Click-target data
+ + + + +
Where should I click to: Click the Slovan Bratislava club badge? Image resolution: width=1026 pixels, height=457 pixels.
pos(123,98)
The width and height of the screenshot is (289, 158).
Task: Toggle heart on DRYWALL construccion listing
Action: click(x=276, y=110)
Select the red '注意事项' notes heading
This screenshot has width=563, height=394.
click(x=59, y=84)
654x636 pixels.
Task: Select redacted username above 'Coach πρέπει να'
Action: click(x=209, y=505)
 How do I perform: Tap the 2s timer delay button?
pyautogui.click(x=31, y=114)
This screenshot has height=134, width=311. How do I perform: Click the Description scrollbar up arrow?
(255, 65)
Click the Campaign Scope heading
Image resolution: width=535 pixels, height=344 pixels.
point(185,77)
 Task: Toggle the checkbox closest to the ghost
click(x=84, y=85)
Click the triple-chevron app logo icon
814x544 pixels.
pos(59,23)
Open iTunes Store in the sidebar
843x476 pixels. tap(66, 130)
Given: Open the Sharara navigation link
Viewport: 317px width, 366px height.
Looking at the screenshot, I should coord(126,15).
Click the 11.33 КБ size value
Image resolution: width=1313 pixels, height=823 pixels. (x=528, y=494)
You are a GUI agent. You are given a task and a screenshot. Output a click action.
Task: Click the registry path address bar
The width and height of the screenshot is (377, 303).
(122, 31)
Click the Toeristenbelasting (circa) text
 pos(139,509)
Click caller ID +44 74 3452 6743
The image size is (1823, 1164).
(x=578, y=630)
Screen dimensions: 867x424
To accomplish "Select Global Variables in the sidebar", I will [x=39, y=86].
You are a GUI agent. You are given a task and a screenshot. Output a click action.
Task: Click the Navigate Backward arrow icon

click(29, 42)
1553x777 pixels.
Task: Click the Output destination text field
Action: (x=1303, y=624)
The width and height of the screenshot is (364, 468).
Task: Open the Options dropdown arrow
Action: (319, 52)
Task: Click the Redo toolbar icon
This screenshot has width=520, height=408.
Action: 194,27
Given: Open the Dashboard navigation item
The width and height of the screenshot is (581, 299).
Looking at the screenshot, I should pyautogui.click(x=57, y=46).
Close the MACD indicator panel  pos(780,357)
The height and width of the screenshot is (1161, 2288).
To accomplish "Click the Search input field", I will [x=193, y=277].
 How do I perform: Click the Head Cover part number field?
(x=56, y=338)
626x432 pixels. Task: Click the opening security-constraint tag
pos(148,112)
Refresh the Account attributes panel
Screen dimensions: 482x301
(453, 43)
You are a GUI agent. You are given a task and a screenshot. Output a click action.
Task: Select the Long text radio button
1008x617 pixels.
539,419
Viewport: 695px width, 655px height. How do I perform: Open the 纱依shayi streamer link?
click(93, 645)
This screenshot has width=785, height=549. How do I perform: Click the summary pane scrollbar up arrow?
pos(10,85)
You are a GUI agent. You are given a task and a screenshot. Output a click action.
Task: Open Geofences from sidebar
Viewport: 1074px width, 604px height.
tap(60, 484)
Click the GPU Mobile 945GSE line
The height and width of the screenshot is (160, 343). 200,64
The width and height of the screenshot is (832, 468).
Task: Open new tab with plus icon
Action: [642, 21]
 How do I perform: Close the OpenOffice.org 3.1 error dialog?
+ + + + +
Task to carry out
Write out the items above word for word, starting at the line containing "Viewport: 695px width, 655px" and running through the end of the items, with both ends included.

Problem solution
Viewport: 695px width, 655px height. How do I perform: Open the 纱依shayi streamer link?
click(93, 645)
This screenshot has width=785, height=549. How do I perform: Click the summary pane scrollbar up arrow?
pos(10,85)
You are a GUI agent. You are given a task and a screenshot. Output a click action.
Task: Open Geofences from sidebar
Viewport: 1074px width, 604px height.
tap(60, 484)
Click the GPU Mobile 945GSE line
The height and width of the screenshot is (160, 343). 200,64
The width and height of the screenshot is (832, 468).
Task: Open new tab with plus icon
Action: [642, 21]
 How do I perform: Close the OpenOffice.org 3.1 error dialog?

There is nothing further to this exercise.